What is Initial Coin Offering (ICO)?

Let’s delve into the notion that is becoming popular with blockchain-based startups.

Initial Coin Offering (ICO) is a means of crowdfunding to release a new cryptocurrency. Traditionally, the sale of tokens is organized before the cryptocurrency is released in order to raise money for technical development. ICO is notable for little or no government regulation.

It also differs from IPO (initial public offering) as acquisition of the tokens does not grant ownership in the company developing the new cryptocurrency. While IPOs are well-defined and understood by governments, ICOs are obscurer. The U.S. Securities and Exchange Commission and other regulatory agencies are currently examining the practice. Proponents state that tokens are something between a security and a currency.

The first ICO was conducted for Mastercoin in 2013. Next year, Ethereum followed and raised money with an ICO.

ICOs are rather popular with blockchain-based startups. The issue of their own cryptocurrencies to be bought in a crowdsale seems to be more profitable than accepting some fund’s money in exchange for equity stakes. Revenue from the auction of these virtual shares allows funding the businesses.

The fundraising tactic offers some tangible benefits.

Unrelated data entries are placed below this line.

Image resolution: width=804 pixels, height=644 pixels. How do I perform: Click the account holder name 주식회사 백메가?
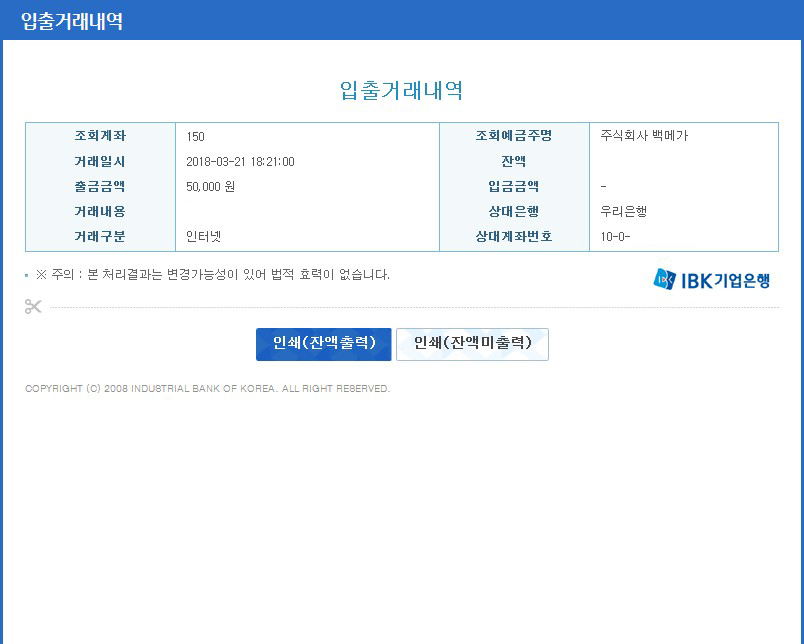(644, 136)
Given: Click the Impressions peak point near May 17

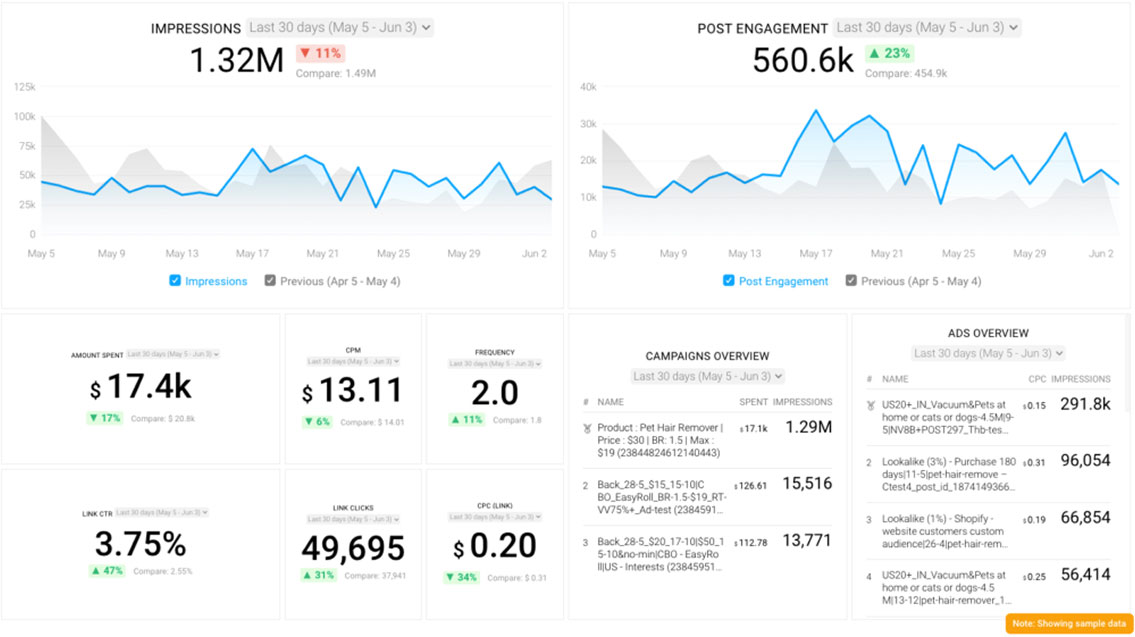Looking at the screenshot, I should (x=253, y=150).
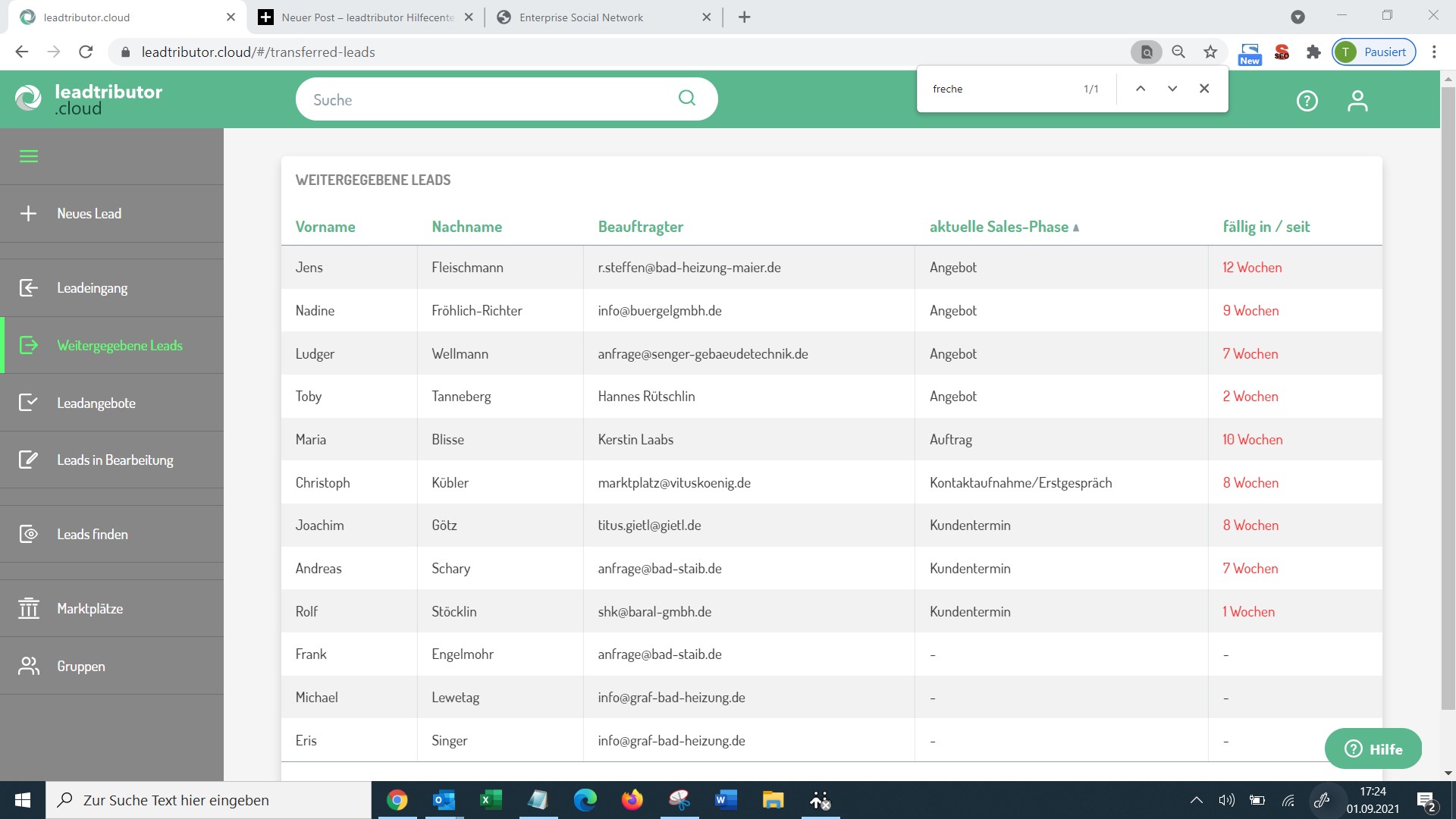The image size is (1456, 819).
Task: Click the Gruppen people icon
Action: [x=28, y=666]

The liquidity is to be mentioned above all. Backers’ funds are traditionally tied up in their bets until the companies “exit,” going public or selling out. Thus, investors can cash in and out whenever they like, converting tokens into Bitcoin, Ether, and fiat currency at their leisure. There is no need to wait.

Secondly, ICOs enable new business models for open source projects. Now, developers frequently participate in various collaborations, tinkering in vital code repositories free of charge. ICOs enable coders to generate value. The more successful a project is, the higher market participants may appraise it and the more rewards contributors may get.

The success of the approach is already obvious. The market capitalization of Ether has risen by more than 500% in value since the beginning of the year.

Not to make an impression that everything is so ideal and in order to provide objectivity, let’s discuss the downsides.

As far as there is no strict regulation in the sector, investors take a risk of getting scammed. Pump and dumps, Ponzi schemes, and buggy foundational software can endanger normal operation. Ether’s debut was marred by the spectacular bust of a much-hyped project, a decentralized venture capital firm called The DAO, built atop its network. The problem wasn’t caused by malicious intent of the founders but mostly by a hack.

The main rule for those who are going to enter a game is to remember never to wager anything they feel not ready to lose.